▶

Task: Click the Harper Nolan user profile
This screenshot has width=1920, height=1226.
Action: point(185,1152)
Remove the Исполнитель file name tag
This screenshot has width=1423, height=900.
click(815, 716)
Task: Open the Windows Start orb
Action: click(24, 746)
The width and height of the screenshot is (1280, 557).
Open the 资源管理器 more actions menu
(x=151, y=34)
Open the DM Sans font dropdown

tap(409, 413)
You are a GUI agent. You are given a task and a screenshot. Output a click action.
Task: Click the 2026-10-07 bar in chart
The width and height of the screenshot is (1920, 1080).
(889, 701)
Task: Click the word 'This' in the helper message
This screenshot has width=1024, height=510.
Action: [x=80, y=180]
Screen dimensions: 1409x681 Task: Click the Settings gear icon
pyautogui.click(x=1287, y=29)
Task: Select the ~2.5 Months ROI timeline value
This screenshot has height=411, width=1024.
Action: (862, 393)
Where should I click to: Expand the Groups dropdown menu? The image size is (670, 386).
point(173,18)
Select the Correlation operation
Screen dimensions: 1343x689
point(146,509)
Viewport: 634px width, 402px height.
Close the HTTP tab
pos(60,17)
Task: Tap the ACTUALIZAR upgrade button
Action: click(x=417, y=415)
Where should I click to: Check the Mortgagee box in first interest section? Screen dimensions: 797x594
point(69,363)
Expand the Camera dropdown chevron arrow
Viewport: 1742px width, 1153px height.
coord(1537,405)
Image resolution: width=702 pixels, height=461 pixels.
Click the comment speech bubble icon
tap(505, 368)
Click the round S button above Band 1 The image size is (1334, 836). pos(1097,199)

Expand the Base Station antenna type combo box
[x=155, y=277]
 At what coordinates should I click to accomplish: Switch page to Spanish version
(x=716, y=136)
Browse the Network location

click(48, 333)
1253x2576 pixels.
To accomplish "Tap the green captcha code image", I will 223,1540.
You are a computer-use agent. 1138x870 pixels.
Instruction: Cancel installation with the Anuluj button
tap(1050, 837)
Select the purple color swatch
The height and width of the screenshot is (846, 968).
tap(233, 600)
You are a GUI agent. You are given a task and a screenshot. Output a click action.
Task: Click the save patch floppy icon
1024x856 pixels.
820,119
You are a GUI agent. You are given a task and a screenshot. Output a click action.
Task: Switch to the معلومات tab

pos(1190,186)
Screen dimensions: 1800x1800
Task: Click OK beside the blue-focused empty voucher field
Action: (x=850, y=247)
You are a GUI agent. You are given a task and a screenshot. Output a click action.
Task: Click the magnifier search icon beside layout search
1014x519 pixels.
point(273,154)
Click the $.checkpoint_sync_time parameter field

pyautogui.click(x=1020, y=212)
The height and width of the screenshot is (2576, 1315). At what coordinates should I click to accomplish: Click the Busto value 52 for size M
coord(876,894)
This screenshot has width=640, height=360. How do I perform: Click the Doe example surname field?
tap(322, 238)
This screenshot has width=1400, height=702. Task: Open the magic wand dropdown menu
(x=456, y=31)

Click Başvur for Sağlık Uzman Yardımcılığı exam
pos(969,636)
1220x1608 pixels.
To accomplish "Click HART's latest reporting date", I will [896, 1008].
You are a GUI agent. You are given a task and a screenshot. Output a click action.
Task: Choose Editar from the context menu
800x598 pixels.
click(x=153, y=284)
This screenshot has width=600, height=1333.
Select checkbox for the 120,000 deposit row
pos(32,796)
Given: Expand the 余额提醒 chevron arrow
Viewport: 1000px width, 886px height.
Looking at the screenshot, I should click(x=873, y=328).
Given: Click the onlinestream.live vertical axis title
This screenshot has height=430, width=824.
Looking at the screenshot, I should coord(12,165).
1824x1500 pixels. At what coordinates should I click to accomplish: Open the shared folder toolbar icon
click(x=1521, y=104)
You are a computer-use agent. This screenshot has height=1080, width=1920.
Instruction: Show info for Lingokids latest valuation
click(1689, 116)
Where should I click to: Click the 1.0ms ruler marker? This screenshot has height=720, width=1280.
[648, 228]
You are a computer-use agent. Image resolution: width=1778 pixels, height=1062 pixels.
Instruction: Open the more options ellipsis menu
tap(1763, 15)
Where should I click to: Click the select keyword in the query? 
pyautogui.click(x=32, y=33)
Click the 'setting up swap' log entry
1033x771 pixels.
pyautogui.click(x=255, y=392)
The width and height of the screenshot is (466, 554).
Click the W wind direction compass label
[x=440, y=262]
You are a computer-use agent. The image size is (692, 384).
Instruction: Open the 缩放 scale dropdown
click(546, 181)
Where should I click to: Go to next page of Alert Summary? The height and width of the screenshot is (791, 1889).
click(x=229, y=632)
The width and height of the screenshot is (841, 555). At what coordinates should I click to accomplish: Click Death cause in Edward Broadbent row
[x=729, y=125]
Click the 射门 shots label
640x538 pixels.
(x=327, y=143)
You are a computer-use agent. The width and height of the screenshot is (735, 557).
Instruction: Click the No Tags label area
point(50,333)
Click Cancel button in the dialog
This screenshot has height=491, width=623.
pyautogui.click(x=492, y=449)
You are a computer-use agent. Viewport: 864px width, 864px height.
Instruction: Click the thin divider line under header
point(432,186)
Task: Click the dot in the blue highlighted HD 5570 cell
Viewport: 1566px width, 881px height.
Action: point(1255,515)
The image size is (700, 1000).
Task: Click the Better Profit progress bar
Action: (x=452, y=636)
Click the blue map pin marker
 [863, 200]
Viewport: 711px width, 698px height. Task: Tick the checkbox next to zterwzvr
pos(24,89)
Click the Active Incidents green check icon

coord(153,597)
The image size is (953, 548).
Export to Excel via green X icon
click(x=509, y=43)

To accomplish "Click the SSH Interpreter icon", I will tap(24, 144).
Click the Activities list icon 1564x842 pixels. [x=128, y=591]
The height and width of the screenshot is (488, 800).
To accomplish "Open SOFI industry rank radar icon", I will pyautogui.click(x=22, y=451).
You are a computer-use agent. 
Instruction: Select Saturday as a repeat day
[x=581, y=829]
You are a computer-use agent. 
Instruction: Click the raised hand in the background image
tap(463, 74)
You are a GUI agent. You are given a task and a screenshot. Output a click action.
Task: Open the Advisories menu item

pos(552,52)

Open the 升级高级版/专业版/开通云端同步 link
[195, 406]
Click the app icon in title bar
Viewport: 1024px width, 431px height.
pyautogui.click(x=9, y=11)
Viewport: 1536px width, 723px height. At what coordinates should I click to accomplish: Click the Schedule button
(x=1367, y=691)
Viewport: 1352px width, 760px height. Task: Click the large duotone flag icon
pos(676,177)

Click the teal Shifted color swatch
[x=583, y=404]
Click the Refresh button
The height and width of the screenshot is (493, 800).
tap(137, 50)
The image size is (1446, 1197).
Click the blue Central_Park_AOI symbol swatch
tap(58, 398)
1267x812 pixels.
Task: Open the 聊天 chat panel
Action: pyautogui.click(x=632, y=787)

◀

When a line in the records holds the string "resolution", copy that line.

Response area:
Image resolution: width=702 pixels, height=461 pixels.
You are a computer-use agent. Image resolution: width=1778 pixels, height=1062 pixels.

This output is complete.